● TASK OBJECTIVE
Copy out the passage of the cleaning business insurance article below that starts with "Property damage coverage" and ends with "the invasion of privacy.", replacing "carpet cleaning company" with "upholstery cleaning company".

● PAGE
+++

What You Should Know About Cleaning Business Insurance and Bonding?

In 2015, the United States had approximately 875,000 cleaning businesses that employed 3.5 million people. This exceptionally competitive industry comes with risks to person and property. Most cleaning business owners purchase insurance for those just-in-case situations. Some owners go a step further and obtain a surety bond for their cleaning business.

What you should know about cleaning business insurance and bonding is that every state has its own regulations regarding the requirements of both insurance and bonding. Cleaning business insurance protects the cleaning business owner where the risk-taker is the insurance company. Surety bonds protect the customer of the cleaning business where the risk-taker is the cleaning business owner.

The cleaning industry is comprised of three sectors: commercial cleaners, residential cleaning, and specialized services such as dry cleaning. Every state has business license regulations that must be adhered to, including the types of insurance needed and those that are recommended. In addition, the types of surety bonds available — also known as fidelity bonds — will vary from state to state.

Cleaning Business Insurance

Insurance companies offer a range of insurance products specifically designed to meet the needs of businesses in the cleaning industry. Cleaning business insurance is a general liability policy. It protects the cleaning business in the event of bodily injury, property damage, personal injury, and advertising injury.

Each sector of the cleaning business industry has differing needs when it comes to general liability insurance. For example, a janitorial service working in a corporate office building will need more insurance coverage than a maid service that works in people’s homes. This is because the cost of replacing a broken chandelier in a downtown office will likely be much more expensive than the lamp an employee dropped while dusting in a person’s house.

General liability insurance for cleaning businesses provides coverage in the event of bodily injury of a customer. If a customer gets hurt after slipping on the wet floor, insurance will pay the injured patron. How much money the insurance company pays out depends on the judgment and the insurance policy — which, in turn, depends on the type of cleaning business.

Property damage coverage under general liability insurance will payout in the event the cleaning business caused damage to the property being cleaned. For example, let’s say a carpet cleaning company uses the wrong treatment on a rug and turns a red runner pink. General liability insurance will cover the cost to replace it.

General liability insurance also covers the personal injury of a customer. These less tangible instances of injury can include libel, slander, or invasion of privacy. For instance, let’s say an employee is cleaning an office and finds sensitive documents on a desk. That employee tells someone about what they read and has now leaked private information. Having an insurance policy in place will protect the cleaning business in the event the customer sues for the invasion of privacy.

+++

● EXTRACTED INFORMATION
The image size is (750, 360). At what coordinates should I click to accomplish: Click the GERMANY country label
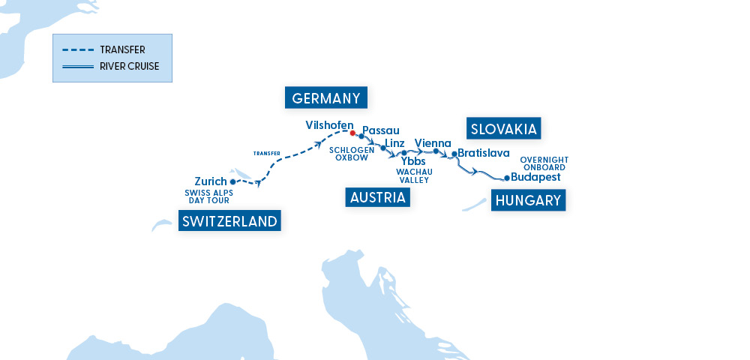pos(327,98)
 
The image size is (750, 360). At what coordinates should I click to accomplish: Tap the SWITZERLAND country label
pos(230,220)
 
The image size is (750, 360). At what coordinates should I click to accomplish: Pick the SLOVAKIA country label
pos(503,129)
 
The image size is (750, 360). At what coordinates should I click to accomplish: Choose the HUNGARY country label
pos(528,200)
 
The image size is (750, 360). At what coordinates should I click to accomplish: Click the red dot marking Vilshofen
pos(352,133)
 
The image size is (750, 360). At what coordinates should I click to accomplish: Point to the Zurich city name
pos(210,182)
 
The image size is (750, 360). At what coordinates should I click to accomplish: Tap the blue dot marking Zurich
pos(233,182)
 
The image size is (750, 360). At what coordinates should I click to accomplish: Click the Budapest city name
pos(536,178)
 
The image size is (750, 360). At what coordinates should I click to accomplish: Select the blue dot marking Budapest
pos(507,178)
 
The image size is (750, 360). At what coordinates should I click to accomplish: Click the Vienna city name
pos(433,143)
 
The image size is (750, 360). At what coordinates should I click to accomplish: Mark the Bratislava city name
pos(484,153)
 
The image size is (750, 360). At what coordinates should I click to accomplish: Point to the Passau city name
pos(381,130)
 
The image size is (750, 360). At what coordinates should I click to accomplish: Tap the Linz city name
pos(394,143)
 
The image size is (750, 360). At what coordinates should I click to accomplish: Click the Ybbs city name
pos(413,161)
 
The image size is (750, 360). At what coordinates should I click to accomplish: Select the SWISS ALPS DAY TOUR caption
pos(208,196)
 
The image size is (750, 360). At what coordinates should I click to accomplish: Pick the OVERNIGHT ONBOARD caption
pos(544,164)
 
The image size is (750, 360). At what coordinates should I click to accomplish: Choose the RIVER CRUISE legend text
pos(129,66)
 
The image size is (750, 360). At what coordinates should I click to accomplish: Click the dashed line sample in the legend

+++

● THE RESPONSE
Property damage coverage under general liability insurance will payout in the event the cleaning business caused damage to the property being cleaned. For example, let’s say a upholstery cleaning company uses the wrong treatment on a rug and turns a red runner pink. General liability insurance will cover the cost to replace it.

General liability insurance also covers the personal injury of a customer. These less tangible instances of injury can include libel, slander, or invasion of privacy. For instance, let’s say an employee is cleaning an office and finds sensitive documents on a desk. That employee tells someone about what they read and has now leaked private information. Having an insurance policy in place will protect the cleaning business in the event the customer sues for the invasion of privacy.